→ **Given problem**
Swap "settings gear tab" for "settings gear button" in the stretch of the listing from the line containing "The image size" through the line containing "pos(13,199)", and give only those lines again with nothing else changed. Leave the pictures out of the answer.

→ **Records to use**

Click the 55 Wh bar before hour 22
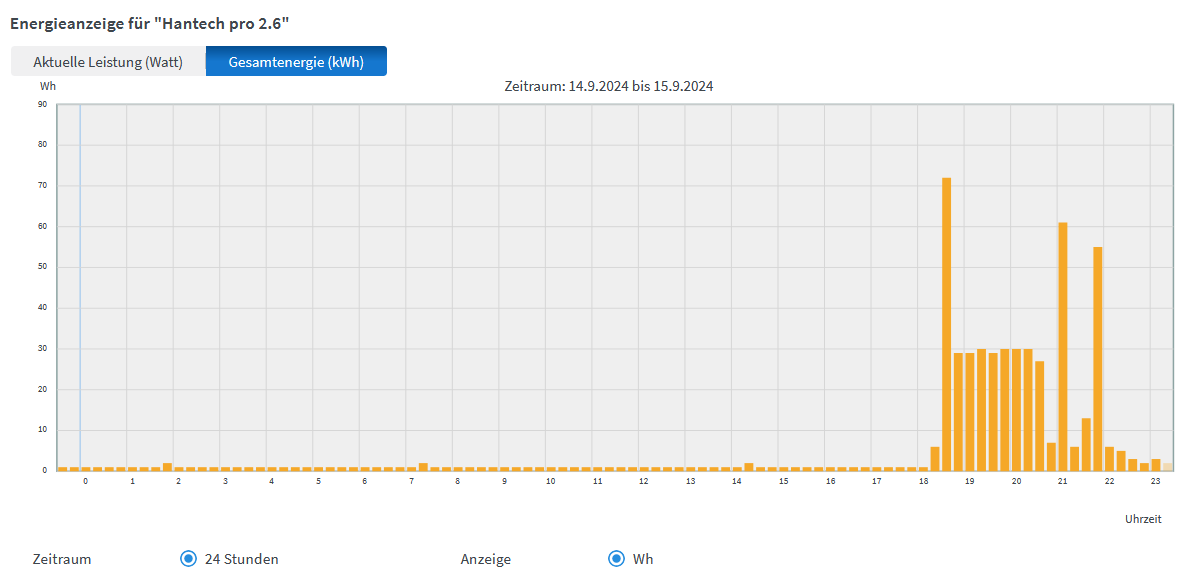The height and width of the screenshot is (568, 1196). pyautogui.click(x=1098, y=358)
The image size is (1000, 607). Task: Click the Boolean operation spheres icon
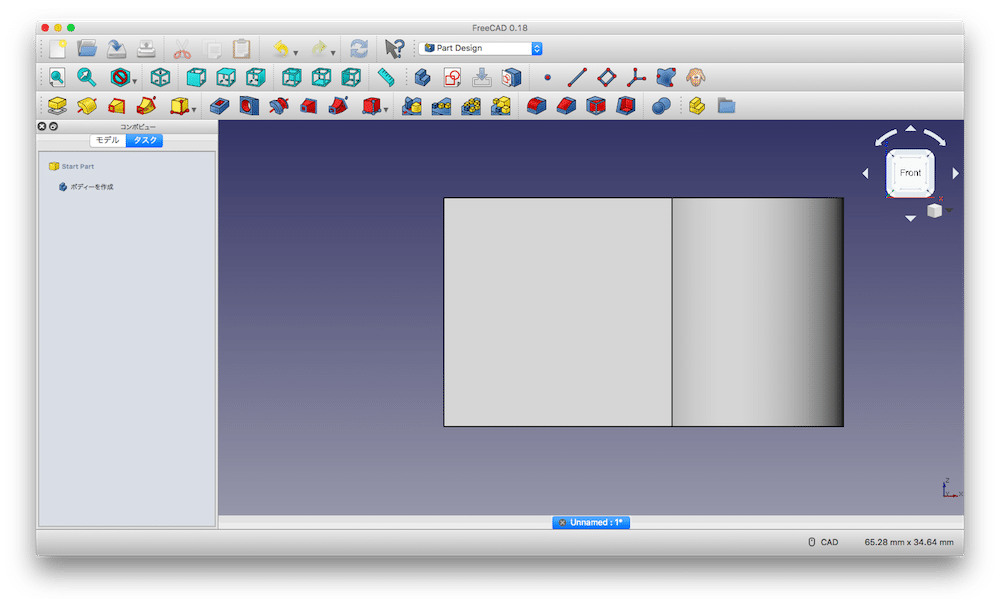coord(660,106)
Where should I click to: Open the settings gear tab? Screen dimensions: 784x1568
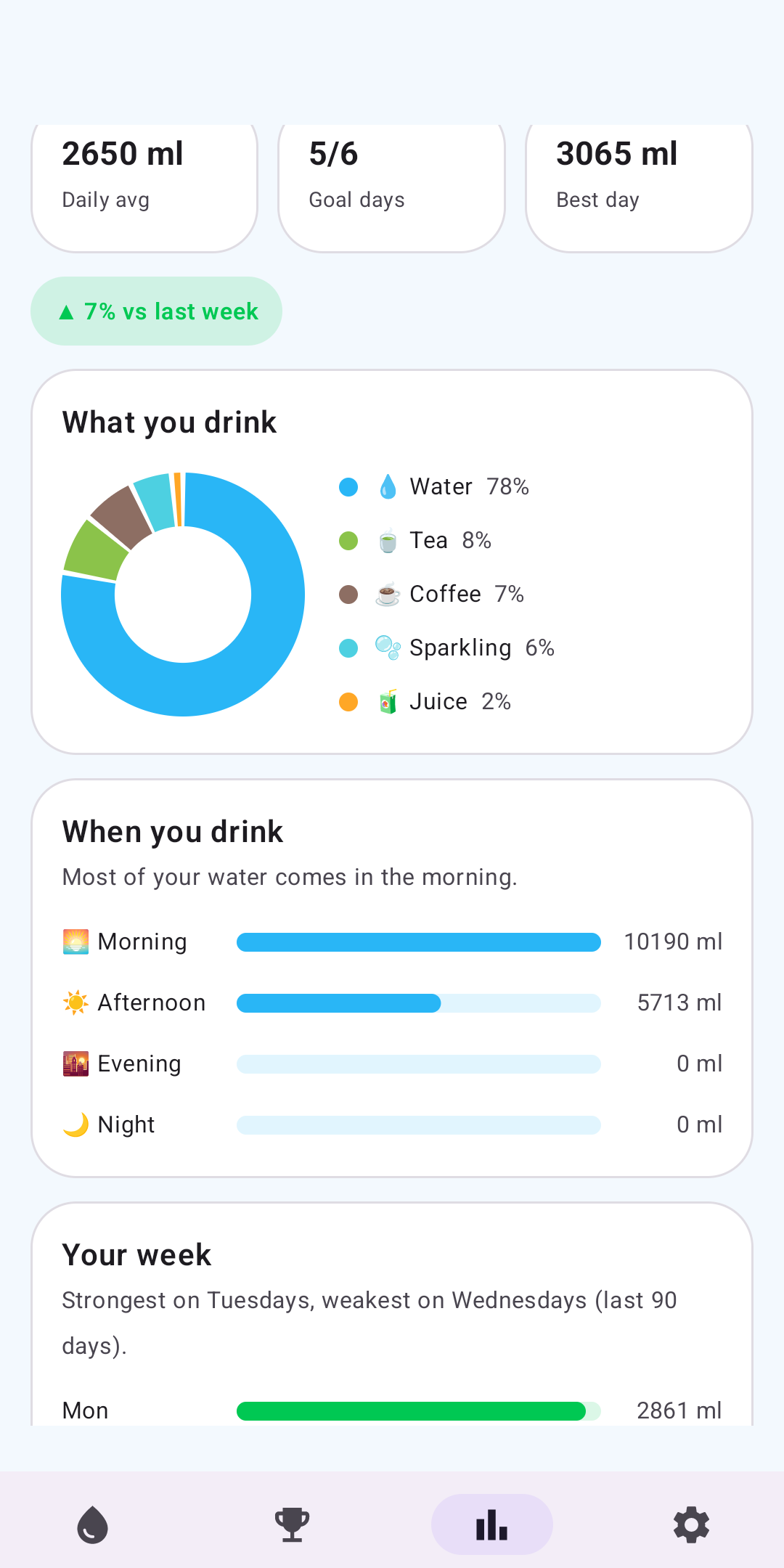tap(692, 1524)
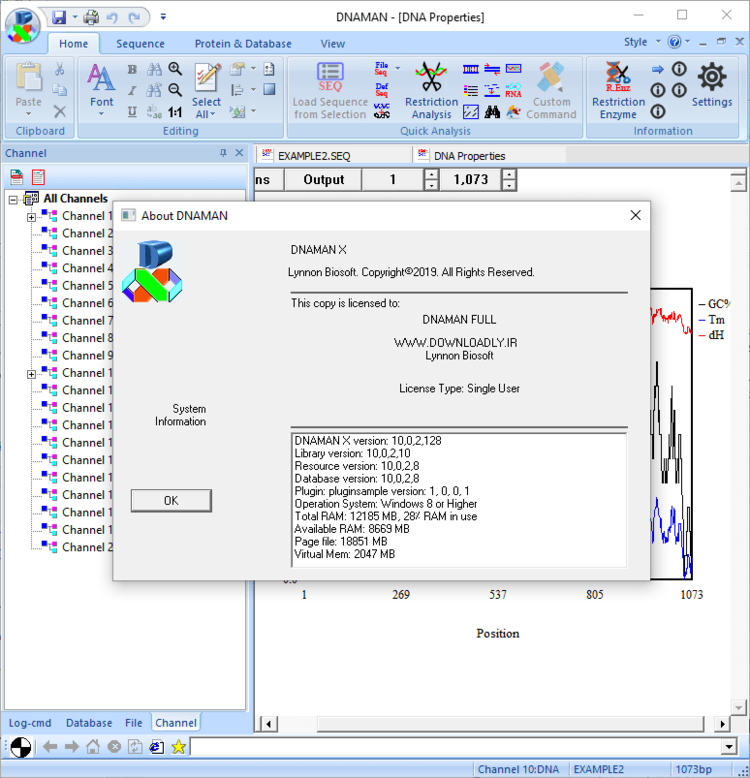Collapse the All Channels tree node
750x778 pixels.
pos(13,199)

==

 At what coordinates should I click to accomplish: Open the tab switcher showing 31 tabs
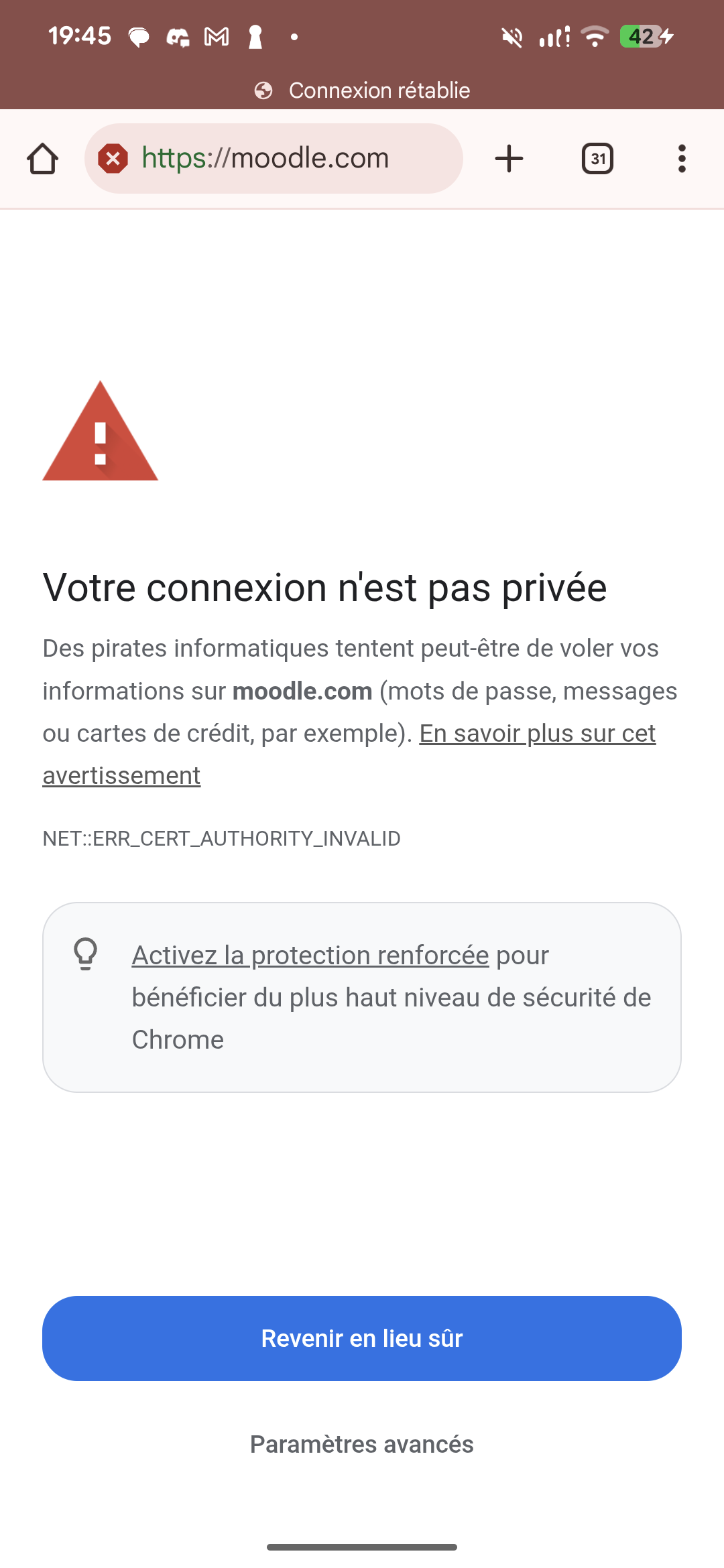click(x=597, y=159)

→ **The response**
The image size is (1000, 607). Task: Click the Boolean operation spheres icon
coord(660,106)
Where should I click to: Open the settings gear button? Screen dimensions: 784x1568
tap(692, 1524)
Collapse the All Channels tree node
750x778 pixels.
pos(13,199)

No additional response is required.